The area has a great number of mosquitos, so we decided to move on the following day. There were reports of Remano attacks further north, so we decided to head back south.



Day 4 – 21/4/13
We drove back to Sunset beach in the morning. There had been a large storm in the area the night before, so the beach was very choppy and not the brilliant blue it had been a few days previous. Ray went for a swim anyway.
We spent the rest of the day relaxing, reading etc.

Avril  driving; 714 km; 9 hrs; S 230 04’ 58.2’’ E 0260 49’ 26.1’’

Day 5 – 22/4/13
We drove through to the Mozambique ~ Swaziland border. Along the way we stopped off at Xai Xai to get our mirror repaired. We hhad been told that there was a vendor around the corner from a particular office, but did not appreciate that the “shop” would be a stall on the street. Ray wandered along the street, broken mirror in hand, looking for a shop. A chap came running after him, and with a lot of hand gesturers he informed us he could fix the mirror and it would cost M 250 = $ 7 and would take 20 min. So we left the mirror with him and wandered off looking for brunch. We had already had breakfast!
After 20 min we returned and found that a piece of mirror had been cut to approximately the correct dimensions and fitted into the broken rear view mirror frame.
We taped some gaffer tape around it, just to be sure and set off with at least some visibility on the passenger side.

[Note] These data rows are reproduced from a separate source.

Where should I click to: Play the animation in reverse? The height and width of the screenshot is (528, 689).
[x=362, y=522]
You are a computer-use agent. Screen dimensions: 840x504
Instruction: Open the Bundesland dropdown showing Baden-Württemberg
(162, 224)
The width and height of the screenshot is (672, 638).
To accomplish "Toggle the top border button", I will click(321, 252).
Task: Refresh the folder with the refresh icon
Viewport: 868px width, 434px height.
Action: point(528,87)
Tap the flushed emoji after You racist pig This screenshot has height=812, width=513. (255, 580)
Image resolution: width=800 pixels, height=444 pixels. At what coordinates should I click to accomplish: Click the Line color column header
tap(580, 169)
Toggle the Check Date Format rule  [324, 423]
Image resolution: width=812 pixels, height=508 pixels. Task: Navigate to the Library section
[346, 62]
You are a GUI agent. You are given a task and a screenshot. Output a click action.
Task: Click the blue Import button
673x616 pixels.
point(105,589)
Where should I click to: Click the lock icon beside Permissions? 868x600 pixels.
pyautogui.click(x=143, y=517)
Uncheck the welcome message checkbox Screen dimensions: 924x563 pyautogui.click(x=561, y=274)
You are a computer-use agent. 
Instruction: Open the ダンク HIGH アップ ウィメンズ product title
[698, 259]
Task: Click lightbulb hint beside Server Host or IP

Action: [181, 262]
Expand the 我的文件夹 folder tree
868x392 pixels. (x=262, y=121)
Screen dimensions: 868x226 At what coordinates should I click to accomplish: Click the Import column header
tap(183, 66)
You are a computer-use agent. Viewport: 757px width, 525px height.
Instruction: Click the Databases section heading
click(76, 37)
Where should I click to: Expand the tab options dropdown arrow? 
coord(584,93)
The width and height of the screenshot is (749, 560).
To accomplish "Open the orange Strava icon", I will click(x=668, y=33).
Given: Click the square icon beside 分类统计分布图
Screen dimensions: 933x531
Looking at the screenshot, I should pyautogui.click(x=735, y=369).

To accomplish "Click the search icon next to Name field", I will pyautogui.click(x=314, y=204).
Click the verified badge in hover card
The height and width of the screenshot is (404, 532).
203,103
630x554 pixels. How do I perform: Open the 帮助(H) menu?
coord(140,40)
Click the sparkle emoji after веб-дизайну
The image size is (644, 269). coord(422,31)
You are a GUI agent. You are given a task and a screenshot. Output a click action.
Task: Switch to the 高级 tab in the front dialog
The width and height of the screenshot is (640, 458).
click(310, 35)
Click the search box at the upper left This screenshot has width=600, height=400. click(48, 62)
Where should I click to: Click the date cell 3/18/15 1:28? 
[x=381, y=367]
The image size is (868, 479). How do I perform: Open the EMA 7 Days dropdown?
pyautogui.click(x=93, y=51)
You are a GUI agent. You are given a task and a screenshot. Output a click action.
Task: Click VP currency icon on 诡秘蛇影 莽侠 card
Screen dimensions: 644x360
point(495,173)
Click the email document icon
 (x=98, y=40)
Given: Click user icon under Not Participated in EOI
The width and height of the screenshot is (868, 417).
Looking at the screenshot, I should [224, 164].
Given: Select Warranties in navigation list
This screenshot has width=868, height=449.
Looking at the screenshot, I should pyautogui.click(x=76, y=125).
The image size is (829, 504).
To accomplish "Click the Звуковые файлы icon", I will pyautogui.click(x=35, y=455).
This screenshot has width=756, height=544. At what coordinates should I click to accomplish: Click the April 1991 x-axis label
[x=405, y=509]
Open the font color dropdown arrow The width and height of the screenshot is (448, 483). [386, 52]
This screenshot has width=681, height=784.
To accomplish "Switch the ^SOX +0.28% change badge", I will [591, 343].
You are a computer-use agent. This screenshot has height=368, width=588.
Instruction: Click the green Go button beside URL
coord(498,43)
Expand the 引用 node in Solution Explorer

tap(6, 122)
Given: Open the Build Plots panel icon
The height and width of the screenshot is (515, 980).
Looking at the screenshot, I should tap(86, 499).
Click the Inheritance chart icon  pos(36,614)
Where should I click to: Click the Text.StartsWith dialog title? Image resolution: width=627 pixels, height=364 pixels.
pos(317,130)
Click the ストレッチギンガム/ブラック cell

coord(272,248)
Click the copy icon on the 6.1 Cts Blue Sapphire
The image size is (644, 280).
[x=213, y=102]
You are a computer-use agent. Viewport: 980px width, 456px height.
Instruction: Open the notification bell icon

The border crossing was completed with a minimum of fuss.

Mozambique Summary
From a tourist perspective, Mozambique seems to be mainly about the beaches. They are very nice, but it is a long way to go for a nice beach. Apparently the folks from RSA like to holiday at the beaches because it is safer there than in RSA. This is sort of ironic, as in RSA they blame the immigrants from Mozambique for a lot of the crime.
Apart from the main coastal road, we found the roads to be generally in poor condition.
We found Mozambique to be relatively high cost when compared to its neighbours. 
The 2011 Bradt Guide was already dated with some of the places mentioned closed. As it always the case, you can never get good or services for the prices quoted in the book. 5/10
We used the Riese Know How map. 4/10.

Swaziland

Day 1 – 22/4/13
The crossing into the Kingdom of Swaziland was completed with a small hold up. We completed the immigration and customs/formalities very quickly but were stopped at the final gate. Apparently we needed tp pay a road toll (R 50). But the discussion centered on the need to pay import duty. Ray pointed out that the carnet was already stamped and a carnet meant that we did not need to pay duty. This all took some time to resolve. The gate guard also took our raw meat; apparently this cannot be imported from Mozambique. We did manage to salvage some nice marinated chicken.
We drove through to Hlane national Park and checked in. There had been a lot of rain in the area and a lot of the roads were closed. We went for a pre-dinner game drive and were fortunate to see some Nyala – our 1st ever! We also saw impala, warthog and bushbuck.
We cooked up our illegal chicken for dinner. The night was very clear and we had a good view of the southern cross. After dinner we wandered down to a dam near the camping enclosure and saw some Impala and noted that the fence around this part of the camping area consisted of 2 strands of loose barb wire. On the way back to our vehicle we heard the roar of a lion very close by. He seemed to walk along the fence. We assume that he was mating as we heard the intermittent roar all night.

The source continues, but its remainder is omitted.